S4, mixing the purified ferrous chloride crystal, the mixed solution, hydrochloric acid and water according to a proportion, and compounding into the iron-chromium electrolyte.

2. The method for preparing ferrochrome electrolyte by using carbon ferrochrome according to claim 1, wherein in the step S1, before the carbon ferrochrome is added with hydrochloric acid, the carbon ferrochrome is crushed to a particle size of < 100 meshes; the hydrochloric acid is heated to 90-110 ℃ and carbon ferrochrome is leached out; the concentration of the hydrochloric acid is 20% -35%.

3. The method for preparing ferrochrome electrolyte by using carbon ferrochrome according to claim 1, wherein in the step S1, when ph= -0.5, the leaching of carbon ferrochrome is finished.

4. The method for preparing ferrochrome electrolyte by using carbon ferrochrome according to claim 1, wherein in the step S2, the ferrochrome solution is evaporated and concentrated until the sum of iron and chromium concentrations is 16% -18%.

5. The method for preparing ferrochrome electrolyte by using carbon ferrochrome according to claim 1, wherein in the step S3, the oxidant is one or a mixture of any two or more of oxygen, chlorine, hydrogen peroxide or ozone.

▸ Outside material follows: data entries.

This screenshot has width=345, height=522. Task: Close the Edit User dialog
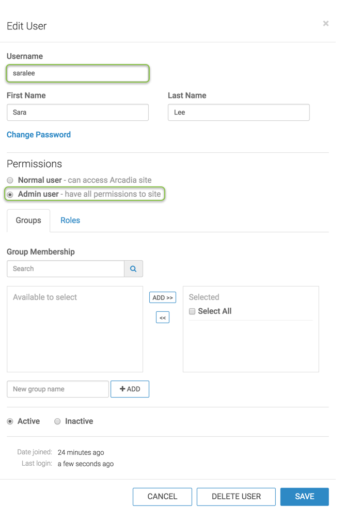(325, 24)
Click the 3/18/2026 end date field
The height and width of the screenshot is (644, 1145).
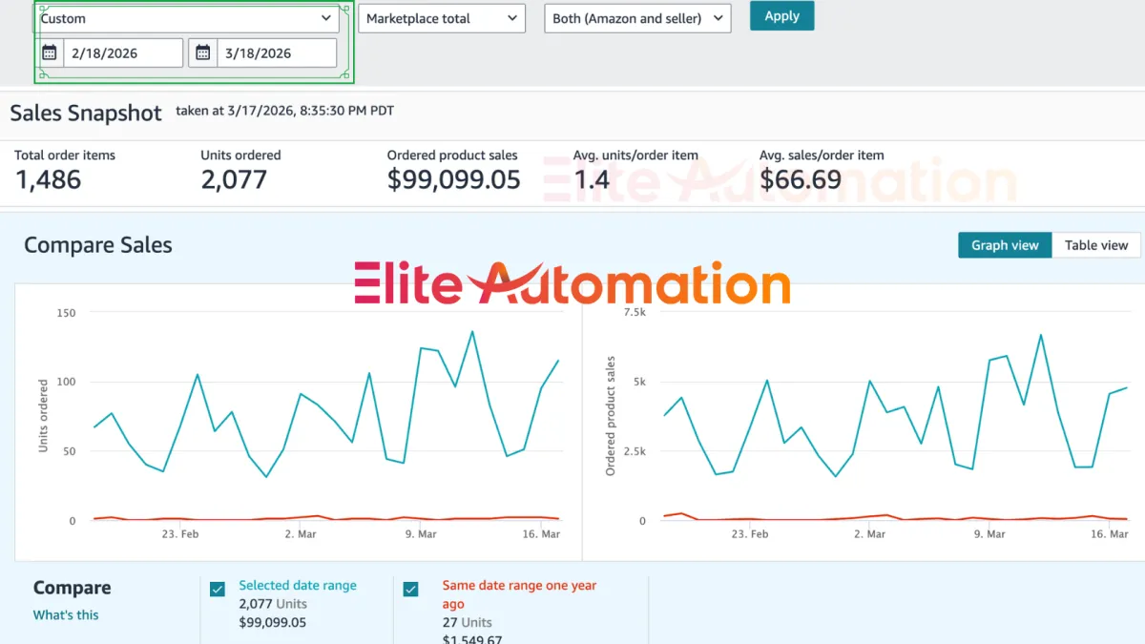point(277,52)
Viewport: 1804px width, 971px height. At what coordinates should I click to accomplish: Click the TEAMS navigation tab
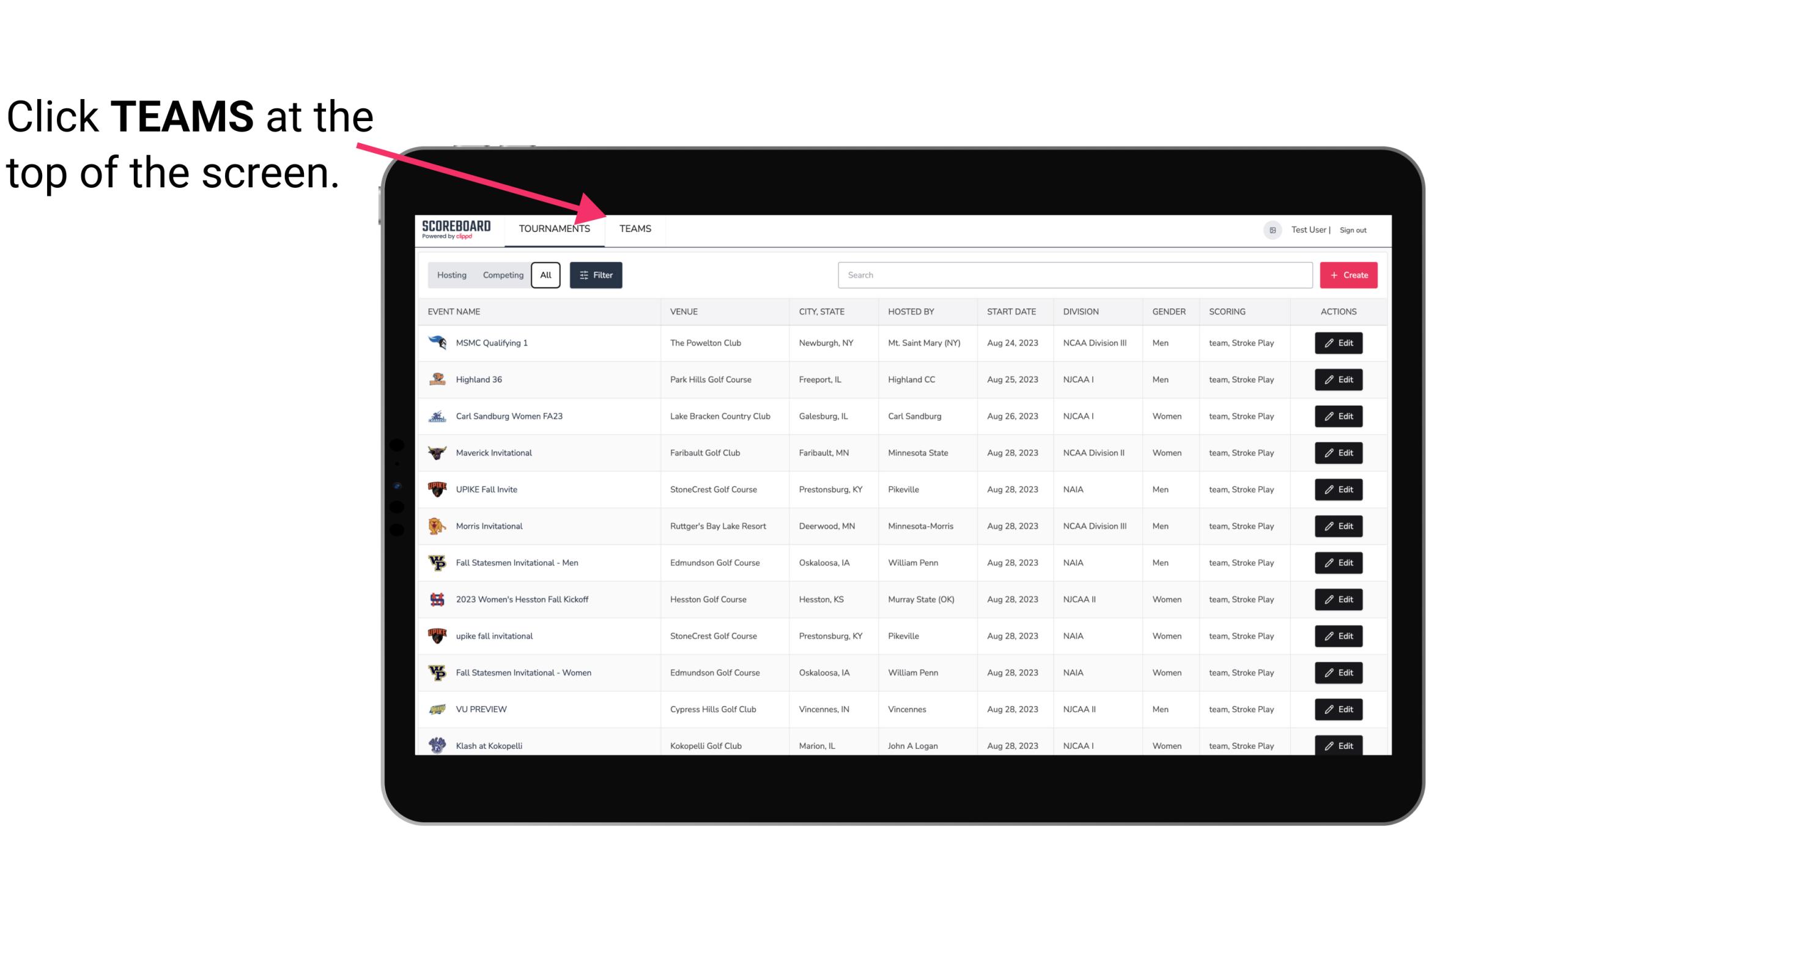[x=634, y=228]
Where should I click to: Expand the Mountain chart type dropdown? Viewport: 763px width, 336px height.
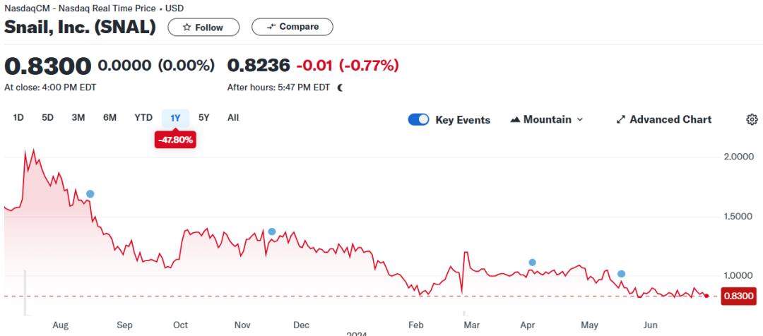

6. The method for preparing ferrochrome electrolyte by using carbon ferrochrome according to claim 1, wherein in the step S3, the first chromium chloride solution is concentrated until the sum of iron and chromium concentrations is 15% -17% before cooling and crystallization;

the ferrous chloride crude product is dissolved until the concentration of the ferrous chloride is 19% -20%;

And cooling and crystallizing the first chromium chloride solution to obtain mother liquor, circularly concentrating and crystallizing the mother liquor until the impurity of the mother liquor exceeds a threshold value, and discharging the mother liquor after the circularly concentrating.

7. The method for preparing an iron-chromium electrolyte by using carbon ferrochrome according to claim 1, wherein in the step S3, the amount of iron powder is 1.05-1.2 times of the theoretical amount.

8. The method for preparing ferrochrome electrolyte using carbon ferrochrome according to claim 1, wherein the temperature of the second chromium chloride solution is 60 ℃ to 80 ℃ during the reduction reaction in step S3.

9. An electrolyte comprising an iron-chromium electrolyte, wherein the iron-chromium electrolyte is prepared by the method for preparing an iron-chromium electrolyte by using carbon ferrochromium according to any one of claims 1 to 8.

10. An iron chromium redox flow battery comprising the electrolyte of claim 9.